▶ DOCUMENT:

On 9/5/25 2:13 PM, Dumitru Ceara wrote:
> Hi Ilya,
> 
> On 9/5/25 1:41 PM, Ilya Maximets wrote:
>> On 9/5/25 9:16 AM, Surya Seetharaman via dev wrote:
>>>
>>> Also a side question for anyone who can answer (no need to derail the
>>> original intent
>>> of the thread), in real world routers how do things work? Is there a
>>> reliable link someone
>>> can provide pointing to a correct source page around this that I can read
>>> just for my own understanding?
>>
>> I'm not an expert on how router appliances work, but I know a bit how routing
>> works in linux and so in linux-based routers.  From my understanding, all
>> routing in linux is pretty much policy-based routing.  There is a set of
>> policy rules (ip rule) that performs packet matching using different criteria
>> including the input port or source address.  And this is pretty much the
>> only place where you can do source based decision.  Rules have priorities
>> and the actions.  Priorities make the logic transparent, i.e. it's obvious
>> which rule will be evaluated first.  Typical action is 'lookup ID' that
>> performs a route lookup in the corresponding routing table.  If there is no
>> route, then the next priority policy rule is evaluated.  Inside the routing
>> table, the match is dst-only, so there is no problem there.
>>
> 
> What happens if there's a route match in the corresponding routing
> table?  I'm assuming the packet is just forwarded according to the next
> hop of the route.

Yes, if there is a match it just gets routed according to the match.

▶ EXERCISE BRIEF:
Answer these questions from the email thread on Linux routing:
(a) Who wrote the message dated 9/5/25 at 1:41 PM?
(b) What name is given in parentheses for the set of policy rules in Linux?
(c) According to the last reply, what happens to a packet when there is a route match?

▶ ENTRIES PROVIDED:
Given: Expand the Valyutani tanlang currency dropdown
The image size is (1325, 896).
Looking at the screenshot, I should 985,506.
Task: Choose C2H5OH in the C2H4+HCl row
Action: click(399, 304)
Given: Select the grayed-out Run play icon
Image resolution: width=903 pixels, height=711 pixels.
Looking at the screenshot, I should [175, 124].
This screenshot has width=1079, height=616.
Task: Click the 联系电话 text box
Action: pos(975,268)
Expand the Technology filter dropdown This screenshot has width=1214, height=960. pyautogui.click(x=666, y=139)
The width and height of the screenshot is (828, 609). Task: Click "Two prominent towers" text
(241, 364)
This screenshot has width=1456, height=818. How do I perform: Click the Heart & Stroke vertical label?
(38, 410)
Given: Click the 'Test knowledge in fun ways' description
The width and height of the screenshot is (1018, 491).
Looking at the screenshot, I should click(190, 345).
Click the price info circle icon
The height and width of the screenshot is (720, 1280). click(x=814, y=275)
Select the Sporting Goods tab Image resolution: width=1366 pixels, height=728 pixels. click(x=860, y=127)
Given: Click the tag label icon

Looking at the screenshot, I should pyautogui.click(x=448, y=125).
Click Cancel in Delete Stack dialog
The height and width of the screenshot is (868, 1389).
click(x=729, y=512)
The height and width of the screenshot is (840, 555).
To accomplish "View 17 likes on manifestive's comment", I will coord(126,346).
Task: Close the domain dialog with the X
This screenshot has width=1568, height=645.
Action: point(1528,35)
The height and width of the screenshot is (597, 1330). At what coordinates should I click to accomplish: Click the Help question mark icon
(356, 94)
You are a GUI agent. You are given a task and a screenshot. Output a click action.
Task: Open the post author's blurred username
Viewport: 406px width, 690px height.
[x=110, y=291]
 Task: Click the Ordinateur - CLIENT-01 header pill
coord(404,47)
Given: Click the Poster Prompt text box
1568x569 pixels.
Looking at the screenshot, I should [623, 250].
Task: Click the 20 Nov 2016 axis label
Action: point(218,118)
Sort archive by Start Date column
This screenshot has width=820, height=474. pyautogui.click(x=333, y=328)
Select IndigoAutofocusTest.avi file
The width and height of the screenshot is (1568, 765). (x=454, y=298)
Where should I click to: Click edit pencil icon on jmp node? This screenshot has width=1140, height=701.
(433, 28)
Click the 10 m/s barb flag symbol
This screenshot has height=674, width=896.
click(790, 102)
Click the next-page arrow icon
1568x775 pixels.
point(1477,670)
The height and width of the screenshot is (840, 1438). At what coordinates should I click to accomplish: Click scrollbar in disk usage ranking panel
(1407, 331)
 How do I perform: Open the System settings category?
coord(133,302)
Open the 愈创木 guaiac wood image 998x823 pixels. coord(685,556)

▶ EXPECTED OUTPUT:
(a) Ilya Maximets
(b) ip rule
(c) It gets routed according to the match.